WHAT YOU NEED TO DO: Convert the data below into a JSON list of strings with one string per line, leaving out blank lines.

=-=-=

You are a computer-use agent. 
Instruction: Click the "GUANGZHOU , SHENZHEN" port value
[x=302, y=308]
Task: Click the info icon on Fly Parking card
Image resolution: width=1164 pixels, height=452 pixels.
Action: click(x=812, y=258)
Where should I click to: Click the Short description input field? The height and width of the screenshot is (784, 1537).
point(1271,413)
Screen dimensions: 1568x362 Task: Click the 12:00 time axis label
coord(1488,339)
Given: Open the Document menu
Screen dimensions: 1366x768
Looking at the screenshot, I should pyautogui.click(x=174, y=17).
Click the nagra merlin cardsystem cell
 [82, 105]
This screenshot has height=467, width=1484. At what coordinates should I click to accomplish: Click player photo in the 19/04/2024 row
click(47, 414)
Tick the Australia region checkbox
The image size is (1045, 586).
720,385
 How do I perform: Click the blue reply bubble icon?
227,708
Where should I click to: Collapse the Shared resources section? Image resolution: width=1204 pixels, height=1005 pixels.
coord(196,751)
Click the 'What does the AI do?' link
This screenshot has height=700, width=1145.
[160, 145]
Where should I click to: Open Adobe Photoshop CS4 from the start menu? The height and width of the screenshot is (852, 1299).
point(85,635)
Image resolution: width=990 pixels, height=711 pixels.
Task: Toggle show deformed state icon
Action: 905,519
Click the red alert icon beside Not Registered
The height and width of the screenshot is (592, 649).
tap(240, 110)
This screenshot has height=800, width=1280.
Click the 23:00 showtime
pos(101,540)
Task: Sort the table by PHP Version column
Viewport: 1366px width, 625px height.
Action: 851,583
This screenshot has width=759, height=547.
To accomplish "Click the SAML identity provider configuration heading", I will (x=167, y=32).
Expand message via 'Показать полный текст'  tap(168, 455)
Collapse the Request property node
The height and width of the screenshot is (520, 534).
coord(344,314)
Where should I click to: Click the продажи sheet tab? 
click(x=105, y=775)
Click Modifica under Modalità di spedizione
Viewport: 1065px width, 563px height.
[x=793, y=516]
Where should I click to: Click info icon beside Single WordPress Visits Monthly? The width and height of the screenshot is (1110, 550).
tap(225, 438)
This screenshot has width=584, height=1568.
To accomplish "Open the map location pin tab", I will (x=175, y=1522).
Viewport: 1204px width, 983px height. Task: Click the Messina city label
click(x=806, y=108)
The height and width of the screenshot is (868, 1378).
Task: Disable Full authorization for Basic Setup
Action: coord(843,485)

=-=-=

SOLVED EXERCISE:
[
  "You are a computer-use agent. ",
  "Instruction: Click the \"GUANGZHOU , SHENZHEN\" port value",
  "[x=302, y=308]",
  "Task: Click the info icon on Fly Parking card",
  "Image resolution: width=1164 pixels, height=452 pixels.",
  "Action: click(x=812, y=258)",
  "Where should I click to: Click the Short description input field? The height and width of the screenshot is (784, 1537).",
  "point(1271,413)",
  "Screen dimensions: 1568x362 Task: Click the 12:00 time axis label",
  "coord(1488,339)",
  "Given: Open the Document menu",
  "Screen dimensions: 1366x768",
  "Looking at the screenshot, I should pyautogui.click(x=174, y=17).",
  "Click the nagra merlin cardsystem cell",
  " [82, 105]",
  "This screenshot has height=467, width=1484. At what coordinates should I click to accomplish: Click player photo in the 19/04/2024 row",
  "click(47, 414)",
  "Tick the Australia region checkbox",
  "The image size is (1045, 586).",
  "720,385",
  " How do I perform: Click the blue reply bubble icon?",
  "227,708",
  "Where should I click to: Collapse the Shared resources section? Image resolution: width=1204 pixels, height=1005 pixels.",
  "coord(196,751)",
  "Click the 'What does the AI do?' link",
  "This screenshot has height=700, width=1145.",
  "[160, 145]",
  "Where should I click to: Open Adobe Photoshop CS4 from the start menu? The height and width of the screenshot is (852, 1299).",
  "point(85,635)",
  "Image resolution: width=990 pixels, height=711 pixels.",
  "Task: Toggle show deformed state icon",
  "Action: 905,519",
  "Click the red alert icon beside Not Registered",
  "The height and width of the screenshot is (592, 649).",
  "tap(240, 110)",
  "This screenshot has height=800, width=1280.",
  "Click the 23:00 showtime",
  "pos(101,540)",
  "Task: Sort the table by PHP Version column",
  "Viewport: 1366px width, 625px height.",
  "Action: 851,583",
  "This screenshot has width=759, height=547.",
  "To accomplish \"Click the SAML identity provider configuration heading\", I will (x=167, y=32).",
  "Expand message via 'Показать полный текст'  tap(168, 455)",
  "Collapse the Request property node",
  "The height and width of the screenshot is (520, 534).",
  "coord(344,314)",
  "Where should I click to: Click the продажи sheet tab? ",
  "click(x=105, y=775)",
  "Click Modifica under Modalità di spedizione",
  "Viewport: 1065px width, 563px height.",
  "[x=793, y=516]",
  "Where should I click to: Click info icon beside Single WordPress Visits Monthly? The width and height of the screenshot is (1110, 550).",
  "tap(225, 438)",
  "This screenshot has width=584, height=1568.",
  "To accomplish \"Open the map location pin tab\", I will (x=175, y=1522).",
  "Viewport: 1204px width, 983px height. Task: Click the Messina city label",
  "click(x=806, y=108)",
  "The height and width of the screenshot is (868, 1378).",
  "Task: Disable Full authorization for Basic Setup",
  "Action: coord(843,485)"
]